§ **Available data**
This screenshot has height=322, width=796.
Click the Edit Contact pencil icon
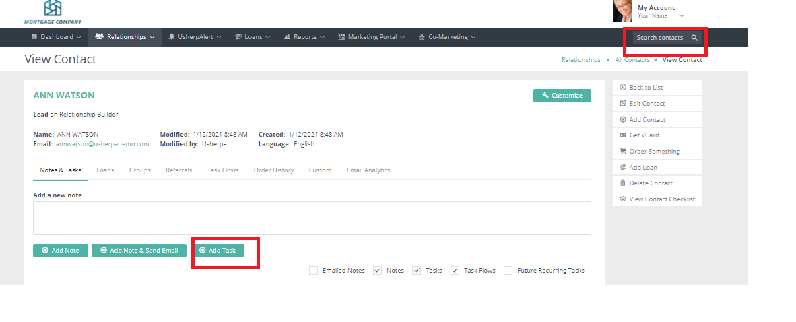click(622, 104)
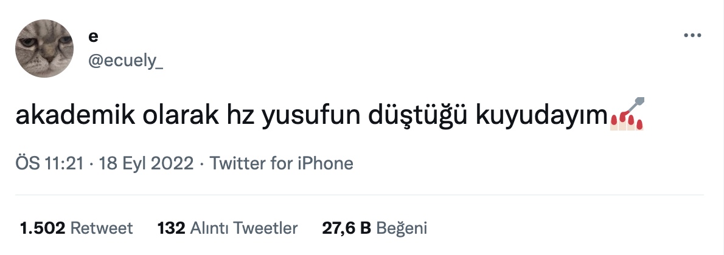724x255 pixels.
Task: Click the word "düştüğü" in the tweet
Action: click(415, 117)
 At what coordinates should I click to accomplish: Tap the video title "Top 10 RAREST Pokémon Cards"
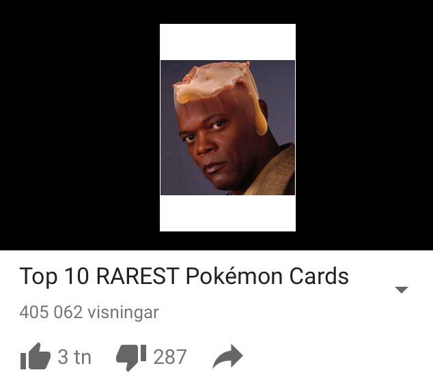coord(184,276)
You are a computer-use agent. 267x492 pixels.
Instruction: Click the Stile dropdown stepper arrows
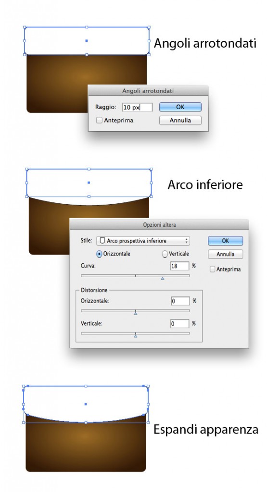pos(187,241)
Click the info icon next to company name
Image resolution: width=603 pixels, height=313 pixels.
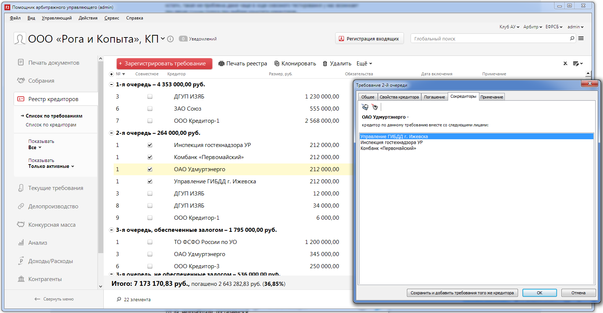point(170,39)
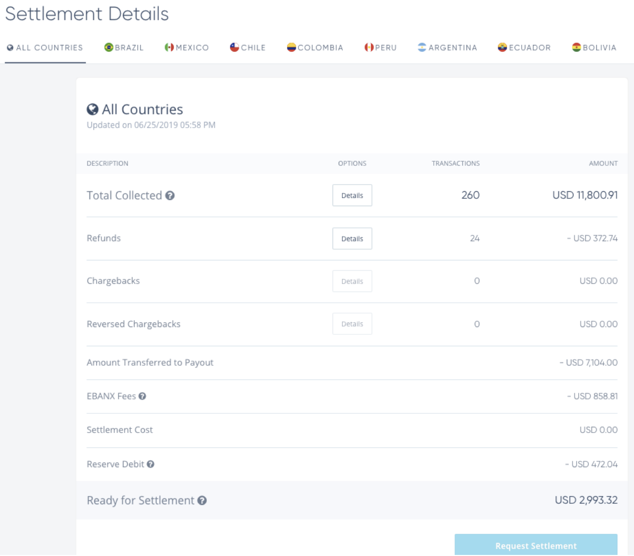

---

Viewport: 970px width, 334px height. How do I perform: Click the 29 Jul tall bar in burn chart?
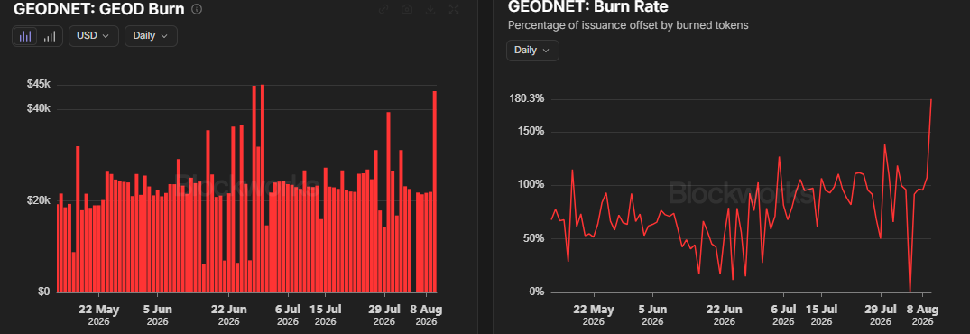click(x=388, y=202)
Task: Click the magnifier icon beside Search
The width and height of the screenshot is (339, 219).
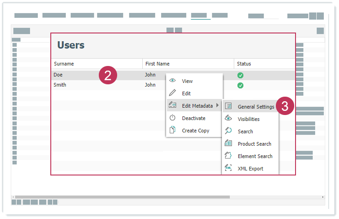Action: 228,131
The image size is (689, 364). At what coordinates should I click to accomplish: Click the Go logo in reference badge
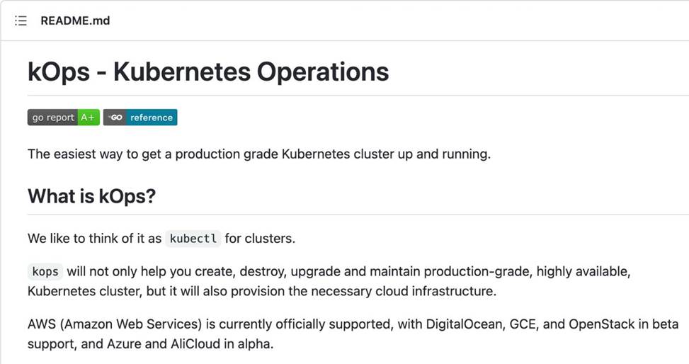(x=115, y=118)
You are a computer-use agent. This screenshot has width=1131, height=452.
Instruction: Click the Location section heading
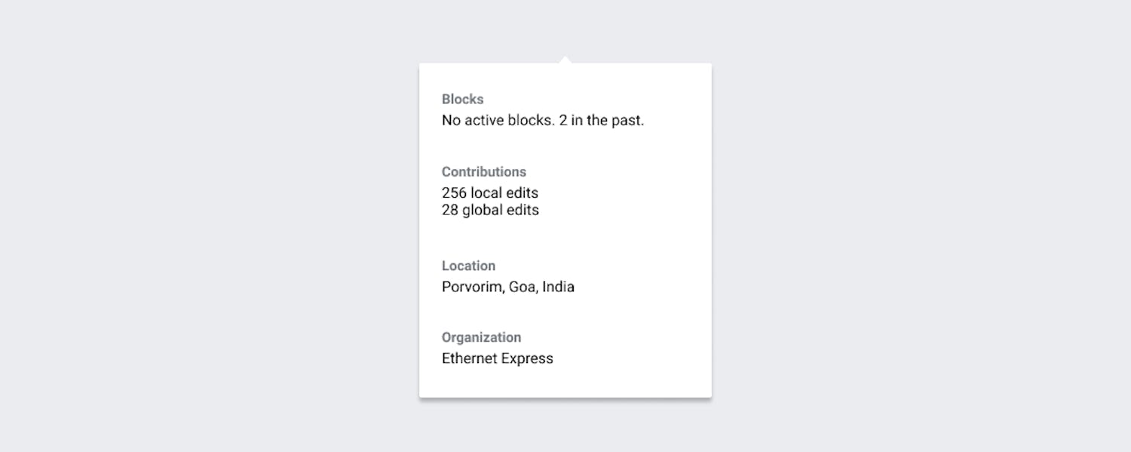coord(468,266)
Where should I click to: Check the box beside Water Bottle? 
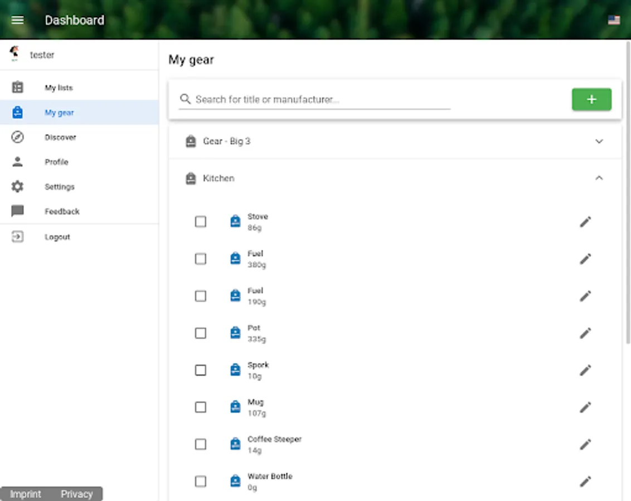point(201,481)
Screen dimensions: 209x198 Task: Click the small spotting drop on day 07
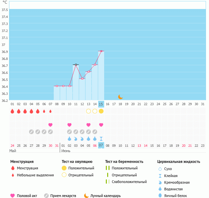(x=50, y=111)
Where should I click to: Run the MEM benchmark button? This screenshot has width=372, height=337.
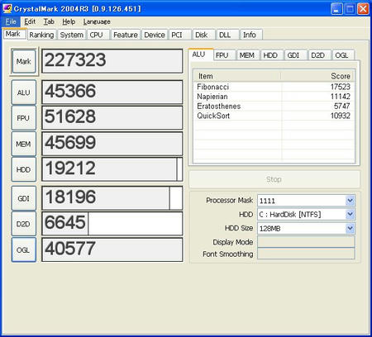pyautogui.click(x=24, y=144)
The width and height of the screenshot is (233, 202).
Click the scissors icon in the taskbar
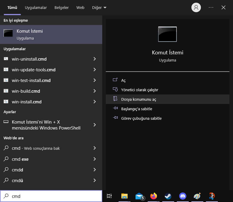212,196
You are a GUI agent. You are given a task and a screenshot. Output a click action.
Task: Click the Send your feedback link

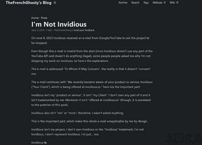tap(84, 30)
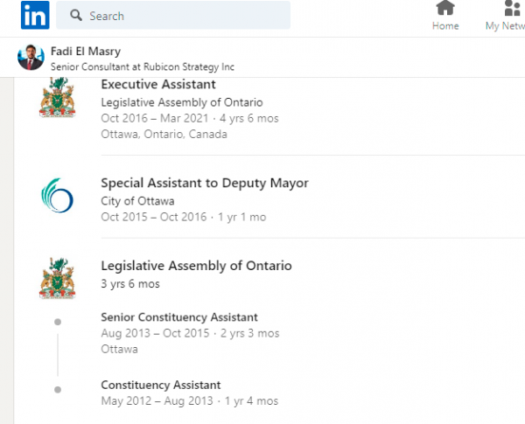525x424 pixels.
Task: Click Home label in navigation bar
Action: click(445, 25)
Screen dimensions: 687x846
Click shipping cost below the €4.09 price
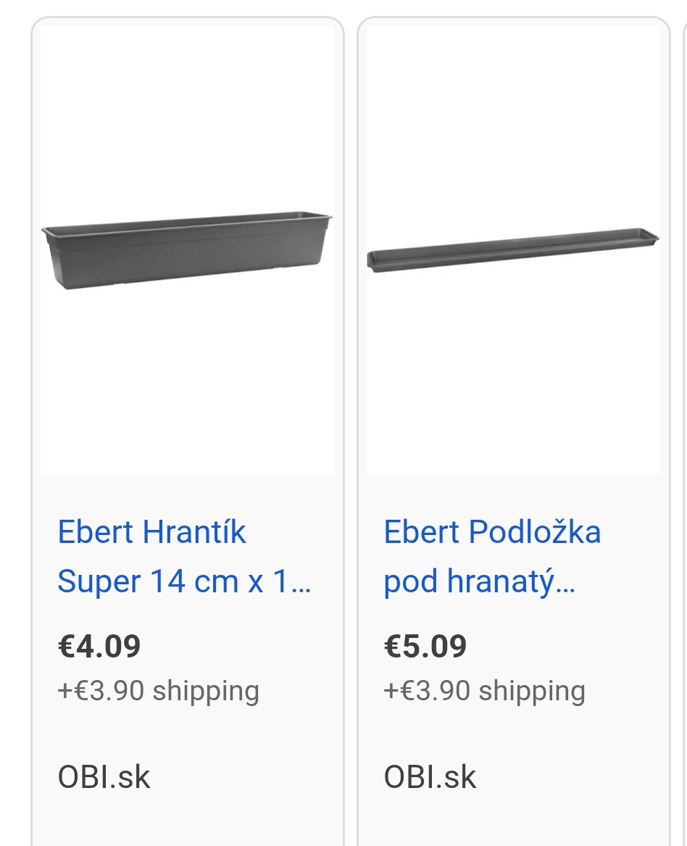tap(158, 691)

==

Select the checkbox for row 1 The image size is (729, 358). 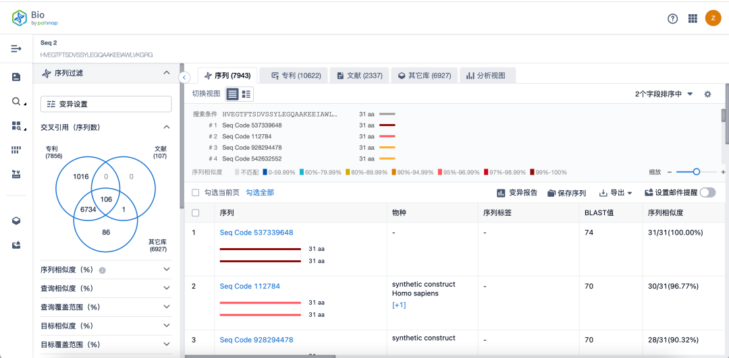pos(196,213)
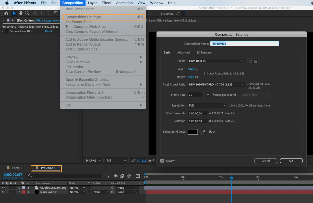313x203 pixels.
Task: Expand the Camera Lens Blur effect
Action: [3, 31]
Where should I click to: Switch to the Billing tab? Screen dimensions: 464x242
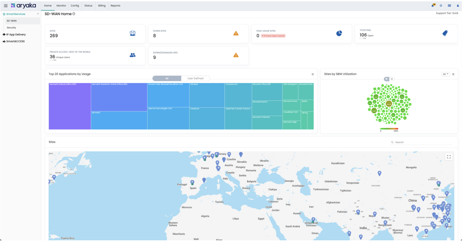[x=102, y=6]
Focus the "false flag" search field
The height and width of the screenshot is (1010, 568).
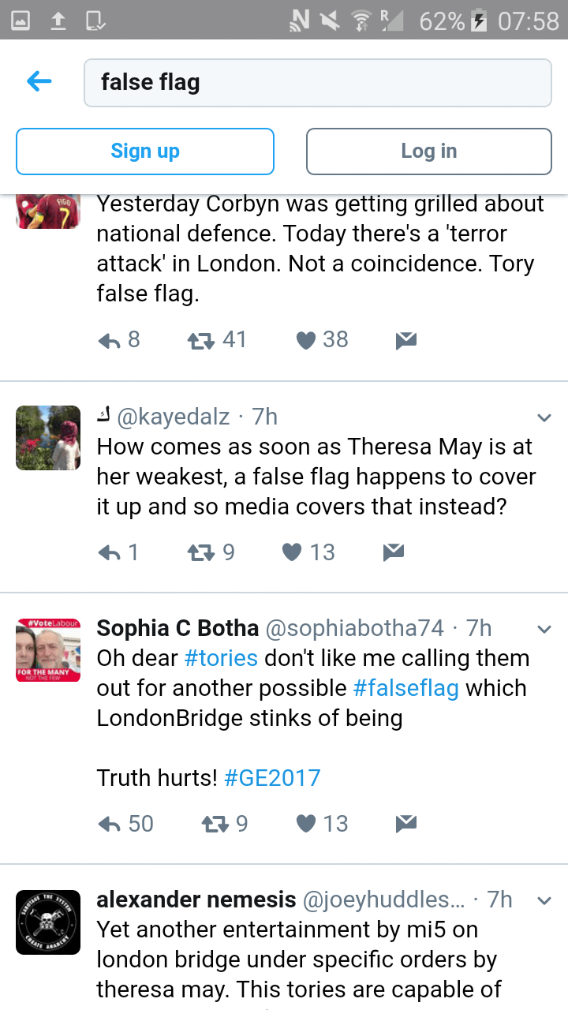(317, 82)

§ **Work request**
In the listing above, find the line with "Viewport: 970px width, 334px" and the line with "You are a GUI". Copy exactly those lines and all between them, minus the images.

§ **Solution to the problem**
Viewport: 970px width, 334px height. How do I perform: Click the 29 Jul tall bar in burn chart?
click(x=388, y=202)
Task: Click the magnifier icon beside Search
The width and height of the screenshot is (339, 219).
Action: 228,131
The image size is (689, 364). At what coordinates should I click to accomplish: Click the Go logo in reference badge
(x=115, y=118)
You are a computer-use agent. This screenshot has width=1131, height=452.
Instruction: Click the Location section heading
coord(468,266)
Where should I click to: Check the box beside Water Bottle? 
point(201,481)
Screen dimensions: 209x198 Task: Click the small spotting drop on day 07
(x=50, y=111)
Where should I click to: Run the MEM benchmark button? This screenshot has width=372, height=337.
pyautogui.click(x=24, y=144)
The width and height of the screenshot is (233, 202).
Click the scissors icon in the taskbar
212,196
You are a GUI agent. You are given a task and a screenshot. Output a click action.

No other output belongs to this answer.